As stated, it was determined that LSU has the most volatile fan base with a score of 30.8, followed by Ole Miss and Georgia.
Here are the results:
The study drew some interesting conclusions:
We believe that volatility is in part driven by 1) the expectations of the fan base and 2) the expressiveness of the fan base. The top three schools in our rankings seem to get to the top for different reasons. The volatility of LSU & UGA fans is driven more by extreme negativity after losses, whereas the volatility of Ole Miss fans is a function of high levels of happiness after wins.
LSU fans had an extremely negative reaction to the Alabama loss last year and the Georgia loss this year. These fans even had an overall negative reaction to a close WIN over Auburn last year!
UGA fans spewed a lot of vitriol on Twitter after the loss to Clemson this year.
Ole Miss fans, on the other hand, did not have overly negative reactions to losses, and were very positive after wins.

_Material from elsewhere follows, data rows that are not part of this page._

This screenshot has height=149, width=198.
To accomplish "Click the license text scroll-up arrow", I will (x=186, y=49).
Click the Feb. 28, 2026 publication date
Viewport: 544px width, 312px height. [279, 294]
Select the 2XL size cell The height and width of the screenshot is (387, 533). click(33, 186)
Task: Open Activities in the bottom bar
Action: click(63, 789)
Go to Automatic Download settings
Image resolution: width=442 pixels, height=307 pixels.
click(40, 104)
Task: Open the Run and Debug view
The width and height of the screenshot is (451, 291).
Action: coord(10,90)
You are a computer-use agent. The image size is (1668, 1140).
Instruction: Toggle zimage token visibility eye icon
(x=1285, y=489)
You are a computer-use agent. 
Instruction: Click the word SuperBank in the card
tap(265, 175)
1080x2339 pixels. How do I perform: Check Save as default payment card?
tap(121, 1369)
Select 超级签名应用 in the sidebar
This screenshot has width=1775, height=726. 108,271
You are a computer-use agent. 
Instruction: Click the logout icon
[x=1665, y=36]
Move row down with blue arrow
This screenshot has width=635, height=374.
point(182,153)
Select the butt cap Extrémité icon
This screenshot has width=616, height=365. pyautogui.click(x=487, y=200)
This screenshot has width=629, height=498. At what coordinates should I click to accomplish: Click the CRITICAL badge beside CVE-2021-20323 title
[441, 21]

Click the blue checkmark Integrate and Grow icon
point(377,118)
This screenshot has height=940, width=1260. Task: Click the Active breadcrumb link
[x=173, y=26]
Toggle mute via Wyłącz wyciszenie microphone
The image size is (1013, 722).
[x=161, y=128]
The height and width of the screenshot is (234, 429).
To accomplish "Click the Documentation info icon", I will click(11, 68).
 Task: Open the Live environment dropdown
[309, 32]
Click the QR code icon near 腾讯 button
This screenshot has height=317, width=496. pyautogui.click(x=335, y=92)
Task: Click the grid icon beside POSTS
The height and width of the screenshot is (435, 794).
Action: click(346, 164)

It is interesting to note that the Alabama fan base is at the bottom of the volatility list. Alabama only lost one game during the period of this study (a good reason for publishing this list again next year when we have more data). But, even after wins, the Alabama fan base is not very positive on Twitter. There are several tweets that are critical about the margin of victory. If Alabama does ever go on some type of losing streak in the future (as unlikely as that seems), it will be fascinating to observe the reaction on Twitter.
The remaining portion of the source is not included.